What to do when you have done a lot of damage and your spouse wants to end things
If you are wrong and you know it, and if you have repeatedly been doing damage to your relationship, there will be a real reluctance on your spouse's part to make up. Apologies and promises are likely to sound empty, no matter how much you intend to change. At this point, it is very important to show your partner how serious you are about change. Join a support group, get into counseling, go to counseling together, or get marriage coaching. Not doing such things would just signal to your spouse to expect more of the same. And, from his or her perspective, that would be a reasonable assumption. People who have tried repeatedly to change on their own without success need help. Admitting that to your partner and getting help can delay your partner's plan to end the relationship, giving you enough time to build trust before it's too late.
Learn to see your husband or wife clearly
We have a choice about how we see our spouse. It's important for us not to see him or her as trying to do something bad to harm our relationship. No one intentionally tries to have a bad marriage. Instead, we can more realistically see our partner as trying to make his or her own life easier, or happier, but in a way that happens to hurt the marriage. Our spouse, just like us, has only learned limited ways to take care of him or herself and sometimes does harm, even though it is not his or her purpose. Despite all the angry words and stupid mistakes, our spouses need love and attention too, just like us. Their ability to cope may be almost fried. Continuing to respond well, on our part, can ease the tension and restore their ability to cope so the marriage can improve.
Grow love in your heart
Seeing your spouse as a fallible human being and not as intentionally trying to make things worse will increase your ability to have compassion rather than anger, and will allow love to continue to grow in your heart-- even if sometimes all you get from your spouse is the "angry face." Loving someone never has been easy, but it brings many rewards. Love gives meaning to our lives and fills up any emptiness we feel.
If your attempts to stop the arguing don’t work, don't get discouraged.

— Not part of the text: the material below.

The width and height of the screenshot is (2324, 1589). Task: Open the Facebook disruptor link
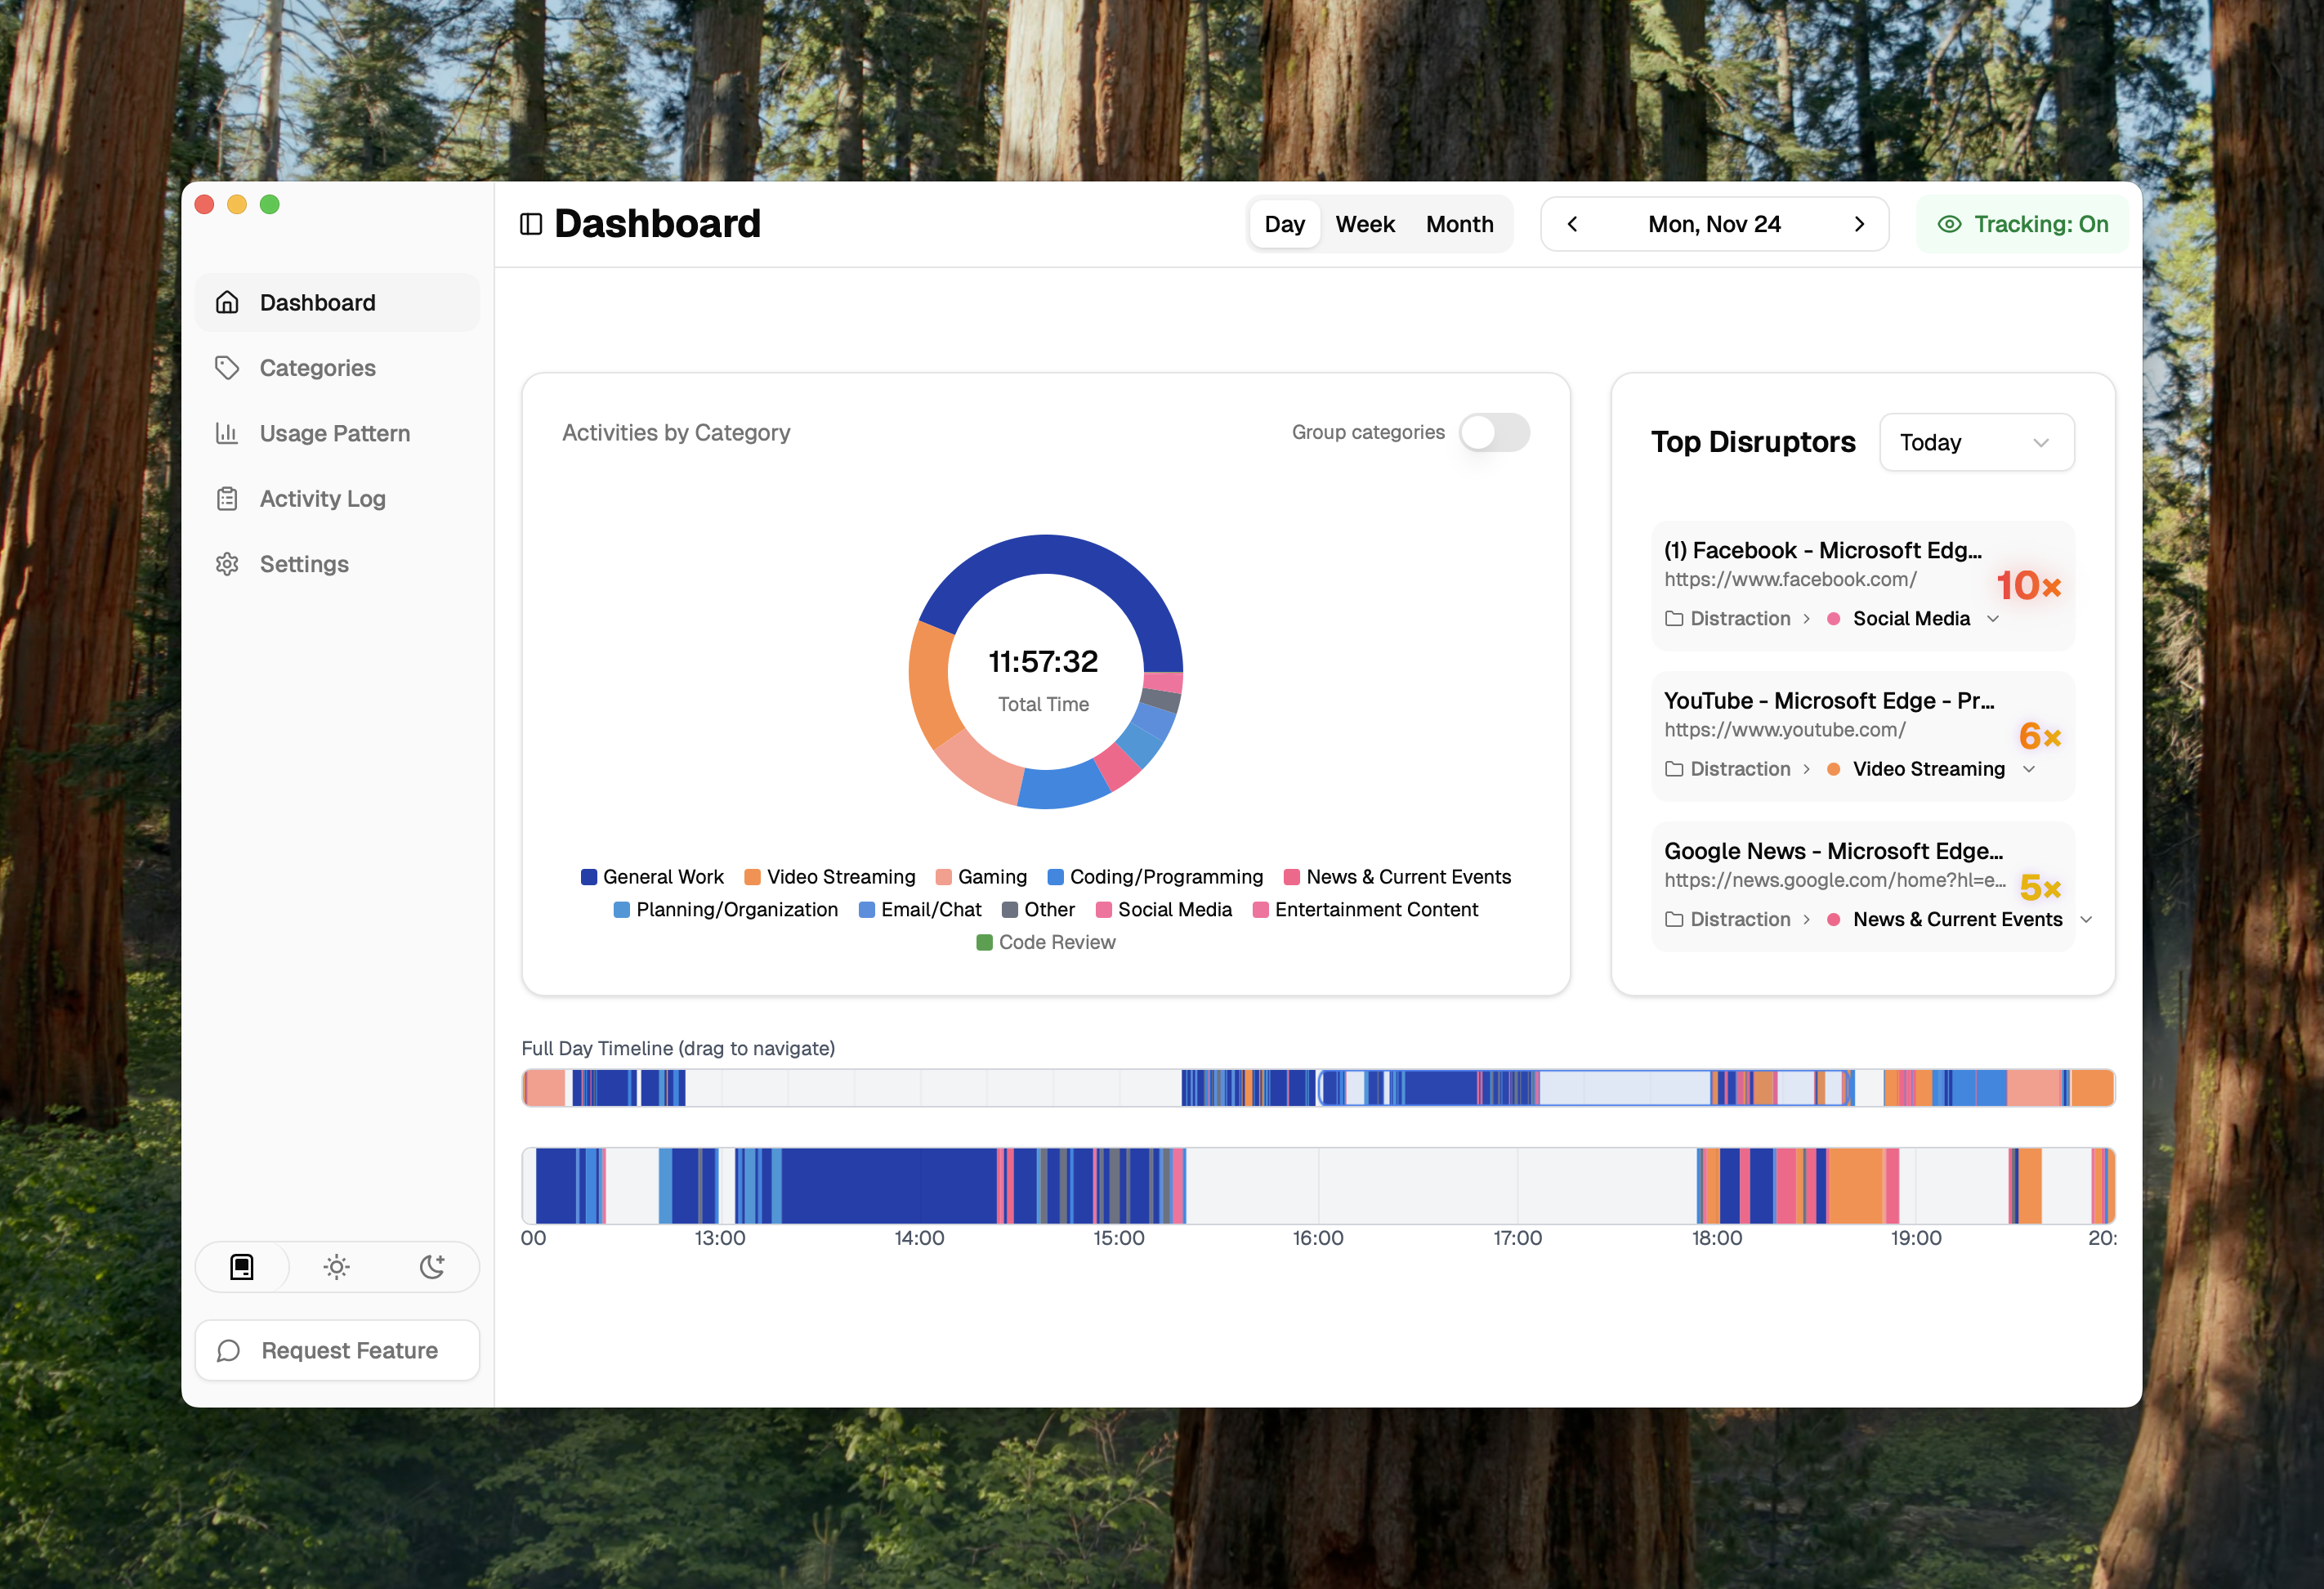point(1790,579)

Some problems are very difficult to overcome. Your spouse or you may have excess baggage that the other doesn't know how to deal with. There may be a backlog of previous hurts that still haven't healed. And forgiveness may be needed, but perhaps neither of you know how to do that. If you don't know how to get back on track from where you are now, don't try to fight your way to a better relationship. No one can fight their way to a better relationship. Instead, get help while you still can.